J'oublie les images glacées des réclames montrant le chemin qui mène tout droit au bonheur

- Oh, le bonheur !

 

J'oublie combien le monde est merveilleux.

Pardon si j'ai dit

autre chose.


 

3

Je vois qu'il est dix-neuf heures trente-cinq à Broadway

Comme le temps passe. Tu me manques sans cesse

semble dire le cadran et ses signes fatals.

Fatals : comme si l'horloge était une roue de la fortune.

Fatals : rechercher sans cesse la vérité

si tu comprends ma langue légèrement poétique.

Si.

La langue dit : on voit à perte de vue les masques rouges suspendus

à leurs piquets métalliques tout le long de Broadway.

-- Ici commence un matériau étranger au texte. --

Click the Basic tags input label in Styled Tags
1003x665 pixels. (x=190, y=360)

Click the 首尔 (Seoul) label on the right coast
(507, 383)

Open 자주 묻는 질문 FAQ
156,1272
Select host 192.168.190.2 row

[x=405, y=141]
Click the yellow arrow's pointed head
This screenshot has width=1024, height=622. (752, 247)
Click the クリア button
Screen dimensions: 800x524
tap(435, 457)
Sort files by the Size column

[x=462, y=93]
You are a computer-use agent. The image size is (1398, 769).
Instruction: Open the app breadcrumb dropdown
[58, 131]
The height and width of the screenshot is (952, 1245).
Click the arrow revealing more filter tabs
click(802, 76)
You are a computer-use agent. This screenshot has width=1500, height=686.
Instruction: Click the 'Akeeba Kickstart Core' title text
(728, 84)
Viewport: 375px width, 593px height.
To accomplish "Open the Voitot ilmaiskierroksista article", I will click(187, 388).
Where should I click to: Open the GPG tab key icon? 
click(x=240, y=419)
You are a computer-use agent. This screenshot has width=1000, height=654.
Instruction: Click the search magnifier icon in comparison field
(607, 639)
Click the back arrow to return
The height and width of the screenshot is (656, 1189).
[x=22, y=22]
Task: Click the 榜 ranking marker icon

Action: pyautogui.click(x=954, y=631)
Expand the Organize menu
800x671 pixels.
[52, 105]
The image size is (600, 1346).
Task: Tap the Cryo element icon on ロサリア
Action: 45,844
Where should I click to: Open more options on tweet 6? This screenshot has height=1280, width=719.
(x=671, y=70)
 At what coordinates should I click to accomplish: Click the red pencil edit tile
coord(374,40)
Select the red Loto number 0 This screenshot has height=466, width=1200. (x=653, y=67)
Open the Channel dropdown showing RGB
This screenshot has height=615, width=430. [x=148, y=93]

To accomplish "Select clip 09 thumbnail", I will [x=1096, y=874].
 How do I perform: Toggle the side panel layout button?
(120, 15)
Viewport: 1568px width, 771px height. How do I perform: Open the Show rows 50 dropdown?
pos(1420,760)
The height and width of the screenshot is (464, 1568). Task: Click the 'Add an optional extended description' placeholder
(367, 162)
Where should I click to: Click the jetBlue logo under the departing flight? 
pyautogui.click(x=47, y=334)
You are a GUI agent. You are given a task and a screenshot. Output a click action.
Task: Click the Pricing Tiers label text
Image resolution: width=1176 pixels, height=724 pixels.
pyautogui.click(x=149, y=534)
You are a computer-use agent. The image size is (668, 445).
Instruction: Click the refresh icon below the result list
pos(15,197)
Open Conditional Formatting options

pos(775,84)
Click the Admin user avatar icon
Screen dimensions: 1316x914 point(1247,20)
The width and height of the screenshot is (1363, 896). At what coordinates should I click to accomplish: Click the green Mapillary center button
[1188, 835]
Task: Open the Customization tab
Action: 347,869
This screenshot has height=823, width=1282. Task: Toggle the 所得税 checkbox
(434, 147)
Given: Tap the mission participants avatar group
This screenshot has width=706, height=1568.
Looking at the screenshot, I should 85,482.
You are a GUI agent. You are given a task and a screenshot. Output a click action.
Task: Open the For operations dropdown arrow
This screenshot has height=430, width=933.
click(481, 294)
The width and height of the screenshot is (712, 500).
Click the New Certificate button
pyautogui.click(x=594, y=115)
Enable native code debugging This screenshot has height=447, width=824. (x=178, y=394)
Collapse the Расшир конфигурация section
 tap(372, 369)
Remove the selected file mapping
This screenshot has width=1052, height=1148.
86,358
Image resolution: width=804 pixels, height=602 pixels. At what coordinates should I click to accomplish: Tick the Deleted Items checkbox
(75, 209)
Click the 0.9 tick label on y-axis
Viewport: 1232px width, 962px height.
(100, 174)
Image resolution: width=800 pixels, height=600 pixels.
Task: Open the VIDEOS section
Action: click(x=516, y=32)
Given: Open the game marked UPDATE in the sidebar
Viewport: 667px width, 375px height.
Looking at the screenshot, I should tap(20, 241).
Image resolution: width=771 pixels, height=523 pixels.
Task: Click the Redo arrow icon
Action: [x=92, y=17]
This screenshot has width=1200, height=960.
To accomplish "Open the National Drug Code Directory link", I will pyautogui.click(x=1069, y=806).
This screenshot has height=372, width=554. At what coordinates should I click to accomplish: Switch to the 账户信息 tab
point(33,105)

Oh : les feux clignotants. Maintenant, tu comprends.

Des feux clignotants !

Mais oui, naturellement.

Et que disent ces feux rouges ?

Ils disent : ÇA NE PASSE PAS.

Je reste donc là planté dans le vent entre les gratte-ciel

une mouche sur l'épaule. Des temps meilleurs

devraient tout de même venir nom de Dieu.

 

Chez Yolanda et José et leur petit Ed en Californie

on pose un gâteau sur la table

comme si le temps avait soudain décidé de se célébrer lui-même.

La crème fouettée fait des grumeaux sur le gâteau comme du moisi sur le bonheur

et au milieu de ce bonheur blanc de craie on voit les petits baisers sucrés des fraises.

Encore des masques rouges. Mais je l'ai déjà dit :

Si tu veux connaître la vérité

il s'agit de choisir les bons signaux.

Si.

Dessous c'est le gisement du chocolat et de la crème

      - davantage de vérité : ce que tu cherches est ce que tu trouves.

Non l'inverse ! Si tu cherches, n'est-ce pas.

Si.

 

Dans le monde des images, la chance est capricieuse

et la chance est chanceuse et coetera.

      la chance est séduisante que c'en est infernal.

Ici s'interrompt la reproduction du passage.